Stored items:
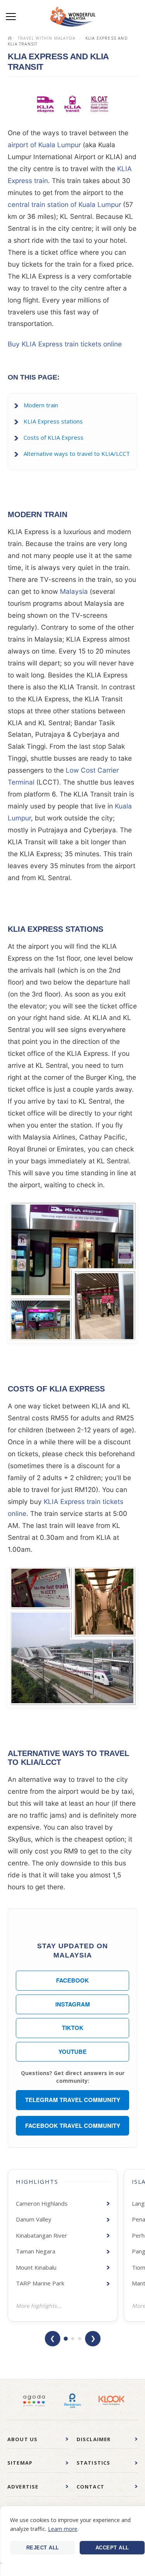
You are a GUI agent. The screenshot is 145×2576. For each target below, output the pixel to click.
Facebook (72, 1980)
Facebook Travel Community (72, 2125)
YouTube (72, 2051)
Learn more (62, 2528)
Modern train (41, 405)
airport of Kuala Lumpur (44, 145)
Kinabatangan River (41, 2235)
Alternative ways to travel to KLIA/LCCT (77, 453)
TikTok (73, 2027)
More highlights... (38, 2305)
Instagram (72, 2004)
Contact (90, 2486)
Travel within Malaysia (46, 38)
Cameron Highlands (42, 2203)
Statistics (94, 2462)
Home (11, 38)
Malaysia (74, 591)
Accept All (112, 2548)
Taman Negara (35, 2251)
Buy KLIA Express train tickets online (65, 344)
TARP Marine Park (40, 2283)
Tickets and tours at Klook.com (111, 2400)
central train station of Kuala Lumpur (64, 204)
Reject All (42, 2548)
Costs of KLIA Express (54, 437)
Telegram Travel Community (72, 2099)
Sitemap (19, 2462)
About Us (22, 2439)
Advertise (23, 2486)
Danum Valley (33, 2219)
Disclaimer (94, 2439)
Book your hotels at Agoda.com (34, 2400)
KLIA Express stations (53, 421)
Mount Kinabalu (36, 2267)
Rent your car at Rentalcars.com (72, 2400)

Prompt:
Please retype every record above exactly, leaving out the pictures.

Task answer:
You are a GUI agent. The screenshot is 145×2576. For each target below, output the pixel to click.
Facebook (72, 1980)
Facebook Travel Community (72, 2125)
YouTube (72, 2051)
Learn more (62, 2528)
Modern train (41, 405)
airport of Kuala Lumpur (44, 145)
Kinabatangan River (41, 2235)
Alternative ways to travel to KLIA/LCCT (77, 453)
TikTok (73, 2027)
More highlights... (38, 2305)
Instagram (72, 2004)
Contact (90, 2486)
Travel within Malaysia (46, 38)
Cameron Highlands (42, 2203)
Statistics (94, 2462)
Home (11, 38)
Malaysia (74, 591)
Accept All (112, 2548)
Taman Negara (35, 2251)
Buy KLIA Express train tickets online (65, 344)
TARP Marine Park (40, 2283)
Tickets and tours at Klook.com (111, 2400)
central train station of Kuala Lumpur (64, 204)
Reject All (42, 2548)
Costs of KLIA Express (54, 437)
Telegram Travel Community (72, 2099)
Sitemap (19, 2462)
About Us (22, 2439)
Advertise (23, 2486)
Danum Valley (33, 2219)
Disclaimer (94, 2439)
Book your hotels at Agoda.com (34, 2400)
KLIA Express stations (53, 421)
Mount Kinabalu (36, 2267)
Rent your car at Rentalcars.com (72, 2400)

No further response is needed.